Aunque no eran exactamente la Gauche Divine. Mi madre perteneció al movimiento pero no completamente y mi padre en absoluto. Era una gente muy divertida, mucho más de lo que es ahora alguna gente del mundo editorial, creo yo, porque tampoco es que los trate mucho. Sí me gusta, era un grupo que se pasó de moda y yo lo reivindico absolutamente. Me parece una gente muy interesante porque no todos eran burgueses, pero los que lo eran se podían haber dedicado a hacer otras cosas e invirtieron el dinero en montar editoriales, hacer películas y crear cosas. Tienen mucho mérito y me gustaban mucho.

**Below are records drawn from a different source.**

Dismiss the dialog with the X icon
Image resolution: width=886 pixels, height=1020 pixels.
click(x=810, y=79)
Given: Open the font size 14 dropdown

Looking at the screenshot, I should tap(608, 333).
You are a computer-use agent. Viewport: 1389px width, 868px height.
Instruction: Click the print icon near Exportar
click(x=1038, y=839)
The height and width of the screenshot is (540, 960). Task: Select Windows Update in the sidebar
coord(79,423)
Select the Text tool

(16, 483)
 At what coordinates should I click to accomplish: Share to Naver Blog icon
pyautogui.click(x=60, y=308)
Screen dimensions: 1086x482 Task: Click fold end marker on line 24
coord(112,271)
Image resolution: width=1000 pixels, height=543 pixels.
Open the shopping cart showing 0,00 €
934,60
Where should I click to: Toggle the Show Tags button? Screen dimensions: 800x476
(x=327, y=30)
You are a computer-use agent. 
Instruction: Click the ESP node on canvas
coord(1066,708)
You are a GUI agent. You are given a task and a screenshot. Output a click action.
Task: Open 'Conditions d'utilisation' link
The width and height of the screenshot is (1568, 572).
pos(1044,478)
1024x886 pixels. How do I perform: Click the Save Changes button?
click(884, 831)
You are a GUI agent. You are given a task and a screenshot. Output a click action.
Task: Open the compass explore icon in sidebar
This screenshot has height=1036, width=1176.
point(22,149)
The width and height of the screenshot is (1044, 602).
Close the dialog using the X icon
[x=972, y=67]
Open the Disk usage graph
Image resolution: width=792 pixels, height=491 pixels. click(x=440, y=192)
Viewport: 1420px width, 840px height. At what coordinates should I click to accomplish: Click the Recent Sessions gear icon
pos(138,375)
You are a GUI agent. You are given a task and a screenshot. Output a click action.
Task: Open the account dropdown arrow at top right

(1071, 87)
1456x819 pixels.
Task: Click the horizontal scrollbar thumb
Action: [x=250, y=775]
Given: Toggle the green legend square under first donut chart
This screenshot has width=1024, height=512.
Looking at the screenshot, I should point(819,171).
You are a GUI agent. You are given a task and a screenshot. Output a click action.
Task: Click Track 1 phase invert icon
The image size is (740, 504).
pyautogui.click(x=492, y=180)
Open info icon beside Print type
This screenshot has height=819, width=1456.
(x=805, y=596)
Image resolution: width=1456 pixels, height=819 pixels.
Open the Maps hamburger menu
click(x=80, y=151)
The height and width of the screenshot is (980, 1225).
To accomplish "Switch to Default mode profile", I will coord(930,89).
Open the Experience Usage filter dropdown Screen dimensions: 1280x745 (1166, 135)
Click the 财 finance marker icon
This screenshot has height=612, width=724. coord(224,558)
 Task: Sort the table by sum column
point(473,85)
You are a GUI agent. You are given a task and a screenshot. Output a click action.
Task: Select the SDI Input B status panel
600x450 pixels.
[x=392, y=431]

¿Qué es importante en la infancia?

Milena: Creo que lo fundamental es tener acceso fácil a los libros, y que después tus padres lean más o menos es secundario. El tener acceso a los libros, a viajar —al mundo— y que te quieran, con esas tres cosas ya eres indestructible.

Jenn: De hecho, yo no he tenido nada de lo demás, ni libros, ni viajar…

Milena: En cambio lo has tenido todo, el que te quieran es una herencia básica.

Jenn: Bueno, yo como no he tenido acceso a todo eso, lo único que he podido hacer ha sido empaparme de ello.

Milena: Igual no has tenido acceso a los doce años pero ahora cualquiera puede ir a París, no me digas que no has ido al Louvre.

Jenn: No, no me refiero a ese tipo de acceso, sino a toda esa gente. A mí no me queda más remedio que acceder a ellos por los libros y no me parece que me haya perdido nada… aunque tenga ciertas espinitas. Además, a lo mejor la Matute no me habría caído bien.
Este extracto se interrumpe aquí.